On Sat, 8 Mar 2003, Wolfgang Bangerth wrote:
> This week, I got three mails on the same subject, two of which read like
> this:
>> I submitted this to gcc-patches in November, resubmitted it in December,
>> opened a bug report in January, wrote to gcc-bugs. I got no replies.
>>
>> I believe that this patch fixes a legitimate, reproducable bug and
>> follows all patch submission guidelines on the gcc website.
>>
>> Please consider applying this patch. I would appreciate a reply in any
>> case.
> and
>> The state of this is totally defunct.
>> I have tried different request strategies for a few years
>> and have concluded that only if I become a gcc insider
>> can I get even the simplest changes made.
>> I don't have the time, energy, or interest in that.

This is mighty unfortunate, and (as a sporadic contributor to other
projects) I can understand the enormous frustration this may cause.

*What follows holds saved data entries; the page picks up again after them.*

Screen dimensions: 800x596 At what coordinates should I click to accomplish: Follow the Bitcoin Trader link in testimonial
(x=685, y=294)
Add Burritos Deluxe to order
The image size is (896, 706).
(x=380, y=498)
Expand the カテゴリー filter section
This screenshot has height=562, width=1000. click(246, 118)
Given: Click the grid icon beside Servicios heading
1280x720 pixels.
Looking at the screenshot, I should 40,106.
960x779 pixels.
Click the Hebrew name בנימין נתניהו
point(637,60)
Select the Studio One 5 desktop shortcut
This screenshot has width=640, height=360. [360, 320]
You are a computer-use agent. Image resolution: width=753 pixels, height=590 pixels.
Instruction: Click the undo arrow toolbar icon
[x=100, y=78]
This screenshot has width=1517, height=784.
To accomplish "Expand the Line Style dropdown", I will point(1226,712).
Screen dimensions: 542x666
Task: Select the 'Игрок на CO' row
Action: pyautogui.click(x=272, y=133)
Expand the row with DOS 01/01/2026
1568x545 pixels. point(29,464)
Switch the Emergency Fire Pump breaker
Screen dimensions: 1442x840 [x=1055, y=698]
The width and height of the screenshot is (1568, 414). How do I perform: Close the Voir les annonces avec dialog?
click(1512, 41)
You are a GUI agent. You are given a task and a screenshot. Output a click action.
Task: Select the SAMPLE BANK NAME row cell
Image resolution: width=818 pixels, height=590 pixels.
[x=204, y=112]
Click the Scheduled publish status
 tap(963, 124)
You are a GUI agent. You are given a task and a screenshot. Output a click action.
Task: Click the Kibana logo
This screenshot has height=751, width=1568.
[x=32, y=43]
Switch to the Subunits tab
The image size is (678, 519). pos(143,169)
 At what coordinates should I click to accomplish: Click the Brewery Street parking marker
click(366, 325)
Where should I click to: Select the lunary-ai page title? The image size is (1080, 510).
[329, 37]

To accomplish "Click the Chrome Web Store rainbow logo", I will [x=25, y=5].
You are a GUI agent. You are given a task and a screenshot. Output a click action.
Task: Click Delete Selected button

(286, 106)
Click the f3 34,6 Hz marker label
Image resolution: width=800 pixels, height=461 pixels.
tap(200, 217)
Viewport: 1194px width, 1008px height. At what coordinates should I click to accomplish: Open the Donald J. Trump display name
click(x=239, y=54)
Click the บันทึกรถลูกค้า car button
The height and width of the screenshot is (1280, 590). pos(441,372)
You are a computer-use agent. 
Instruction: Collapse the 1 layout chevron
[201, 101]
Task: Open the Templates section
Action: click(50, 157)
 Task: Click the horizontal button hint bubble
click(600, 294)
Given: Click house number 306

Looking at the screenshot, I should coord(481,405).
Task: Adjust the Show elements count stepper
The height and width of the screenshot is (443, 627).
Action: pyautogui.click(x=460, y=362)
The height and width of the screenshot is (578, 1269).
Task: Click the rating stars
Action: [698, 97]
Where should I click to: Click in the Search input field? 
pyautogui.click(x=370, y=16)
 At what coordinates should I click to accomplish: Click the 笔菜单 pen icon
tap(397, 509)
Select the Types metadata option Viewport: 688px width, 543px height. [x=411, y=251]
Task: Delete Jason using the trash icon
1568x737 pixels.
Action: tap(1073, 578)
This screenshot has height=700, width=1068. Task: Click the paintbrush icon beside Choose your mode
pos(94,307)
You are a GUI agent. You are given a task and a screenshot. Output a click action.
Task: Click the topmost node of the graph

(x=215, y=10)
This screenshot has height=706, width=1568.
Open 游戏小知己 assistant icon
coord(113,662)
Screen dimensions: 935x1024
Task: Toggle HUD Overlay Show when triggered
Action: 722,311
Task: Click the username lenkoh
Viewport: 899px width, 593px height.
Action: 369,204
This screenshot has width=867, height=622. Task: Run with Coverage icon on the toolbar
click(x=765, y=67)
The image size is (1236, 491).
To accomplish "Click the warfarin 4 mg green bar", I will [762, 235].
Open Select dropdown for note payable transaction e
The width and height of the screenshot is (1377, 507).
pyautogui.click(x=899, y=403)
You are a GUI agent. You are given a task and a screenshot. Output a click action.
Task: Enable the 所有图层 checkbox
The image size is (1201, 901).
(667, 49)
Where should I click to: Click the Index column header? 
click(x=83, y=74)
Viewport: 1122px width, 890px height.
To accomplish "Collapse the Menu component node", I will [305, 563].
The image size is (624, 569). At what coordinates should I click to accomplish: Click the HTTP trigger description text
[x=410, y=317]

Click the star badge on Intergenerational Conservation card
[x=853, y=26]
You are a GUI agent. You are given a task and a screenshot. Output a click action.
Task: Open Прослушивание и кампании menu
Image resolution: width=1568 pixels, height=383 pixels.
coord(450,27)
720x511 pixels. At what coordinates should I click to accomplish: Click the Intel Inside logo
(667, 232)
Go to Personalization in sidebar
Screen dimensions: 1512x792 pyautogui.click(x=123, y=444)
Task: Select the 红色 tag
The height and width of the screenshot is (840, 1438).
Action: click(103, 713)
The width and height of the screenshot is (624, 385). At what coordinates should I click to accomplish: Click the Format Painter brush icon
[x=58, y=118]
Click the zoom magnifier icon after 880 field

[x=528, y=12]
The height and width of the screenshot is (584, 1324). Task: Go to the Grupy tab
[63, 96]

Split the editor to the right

> I think we have a serious problem here. We are not only losing the
> contributions from these people, we are also scaring them away, and I
> don't think this is wise.

We also have another serious problem here: Nobody had anything to respond
to your message for more than two weeks.  Us being a volunteer project,
I can understand all that, but still, we are having a serious problem here.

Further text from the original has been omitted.